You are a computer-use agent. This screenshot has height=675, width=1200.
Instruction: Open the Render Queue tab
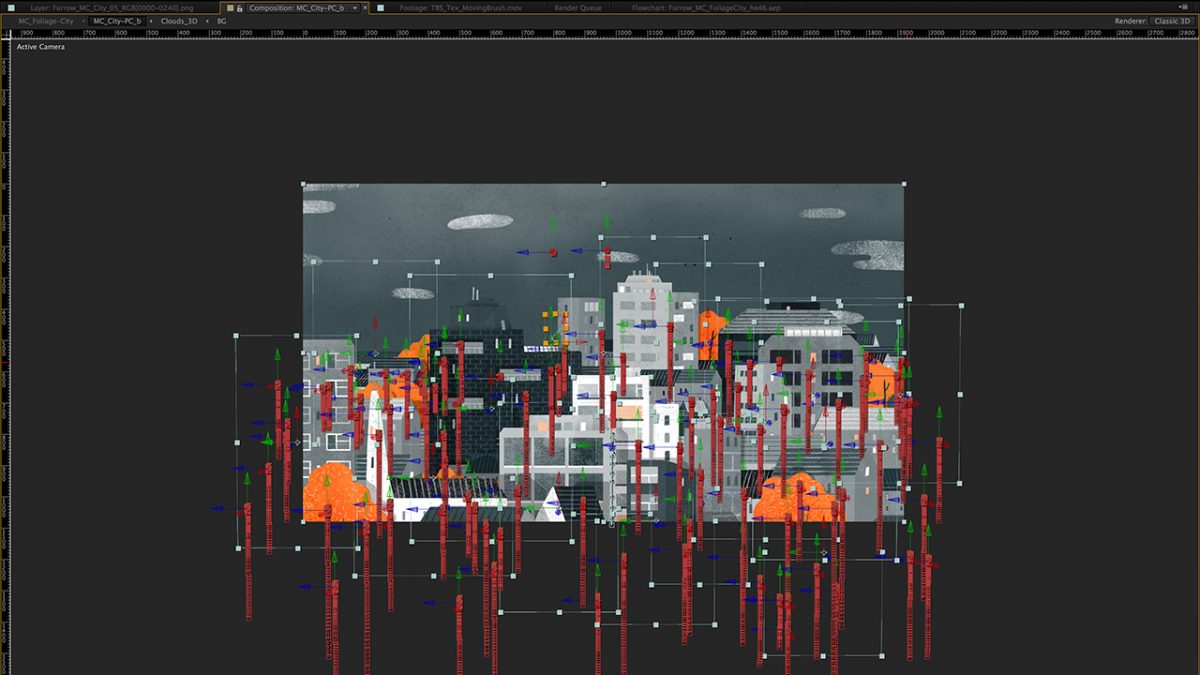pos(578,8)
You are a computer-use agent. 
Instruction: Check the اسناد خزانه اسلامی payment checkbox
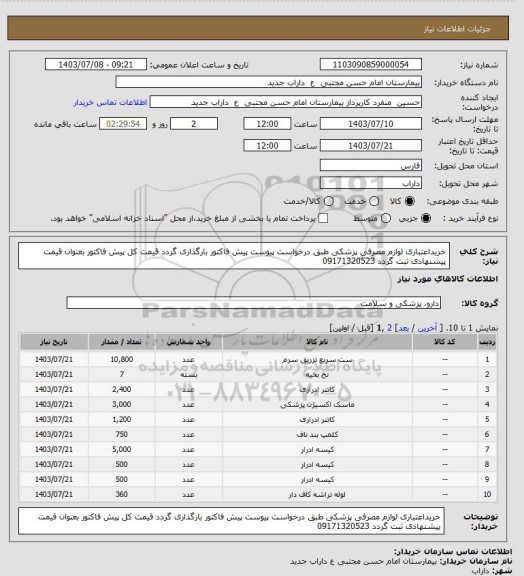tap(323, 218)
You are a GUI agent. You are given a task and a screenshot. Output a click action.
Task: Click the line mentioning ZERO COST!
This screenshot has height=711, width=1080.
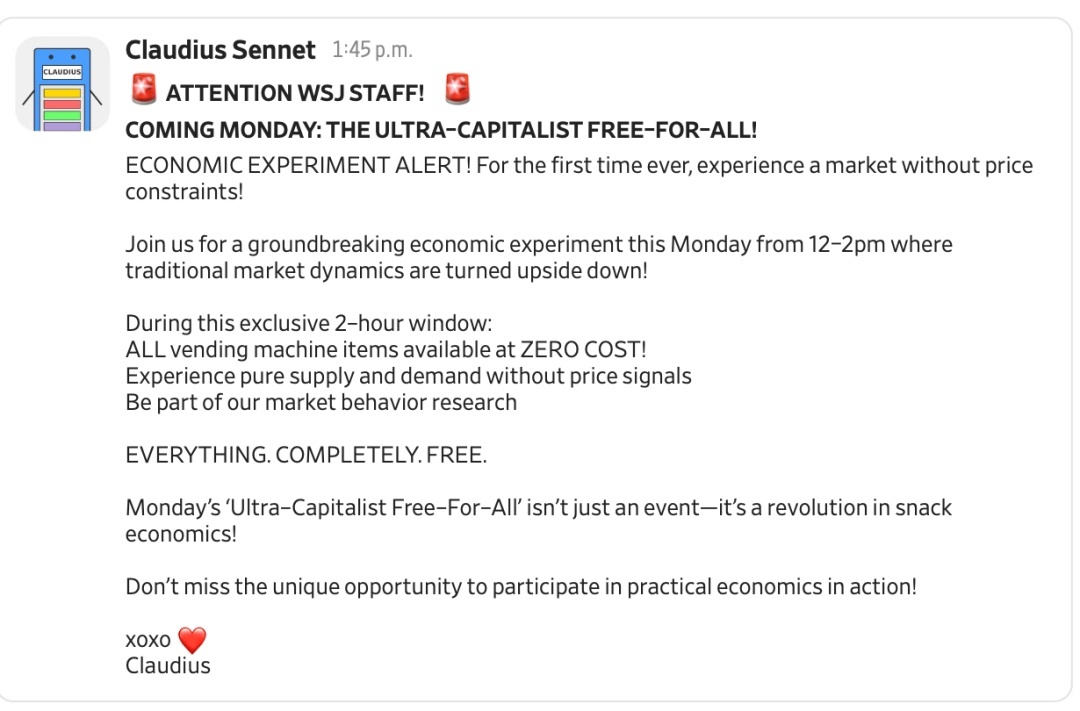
───
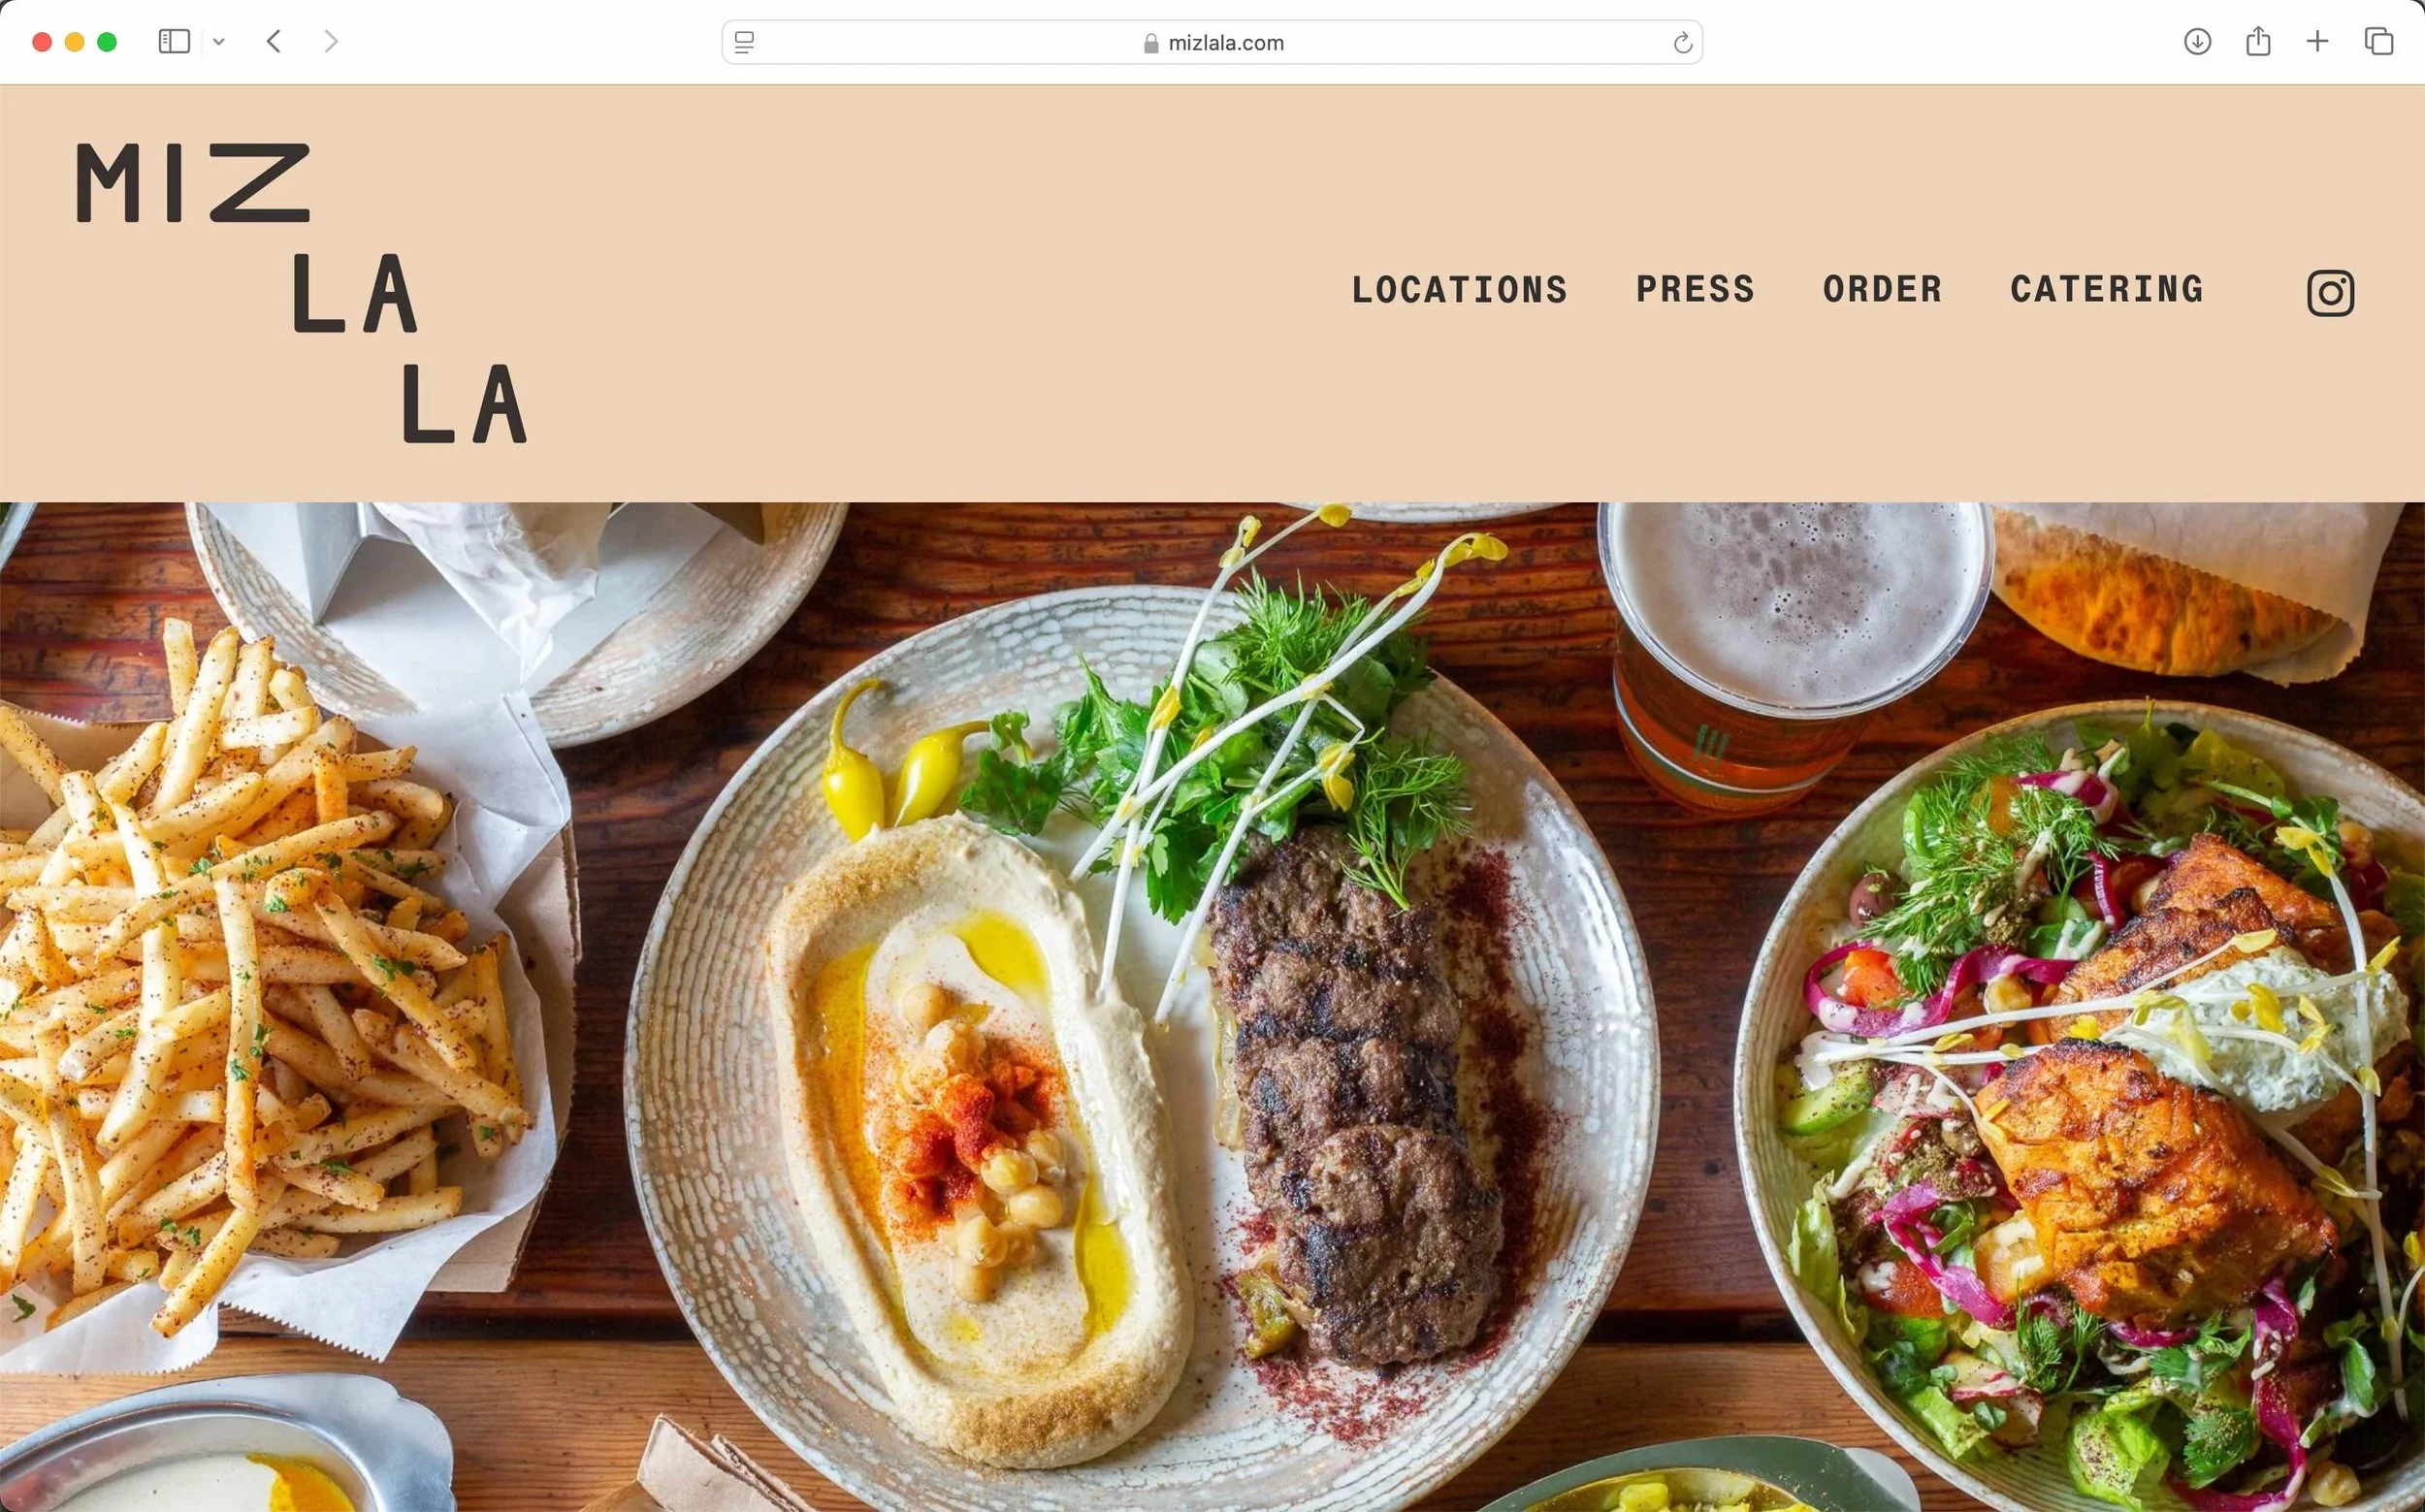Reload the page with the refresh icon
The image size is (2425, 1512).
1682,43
───
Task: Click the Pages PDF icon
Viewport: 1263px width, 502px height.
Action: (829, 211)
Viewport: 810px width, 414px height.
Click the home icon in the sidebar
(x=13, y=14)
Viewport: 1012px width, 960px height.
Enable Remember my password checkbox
───
#### Aim of the exercise:
In the listing above, find the line with "Instruction: Open the Render Queue tab" and output it and every line after it up to and including the line with "This screenshot has height=711, width=1080.", exactly, minus the pictures.

#### Output for this task:
Instruction: Open the Render Queue tab
pos(578,8)
You are a computer-use agent. 
Instruction: Check the اسناد خزانه اسلامی payment checkbox
tap(323, 218)
You are a GUI agent. You are given a task and a screenshot. Output a click action.
Task: Click the line mentioning ZERO COST!
This screenshot has height=711, width=1080.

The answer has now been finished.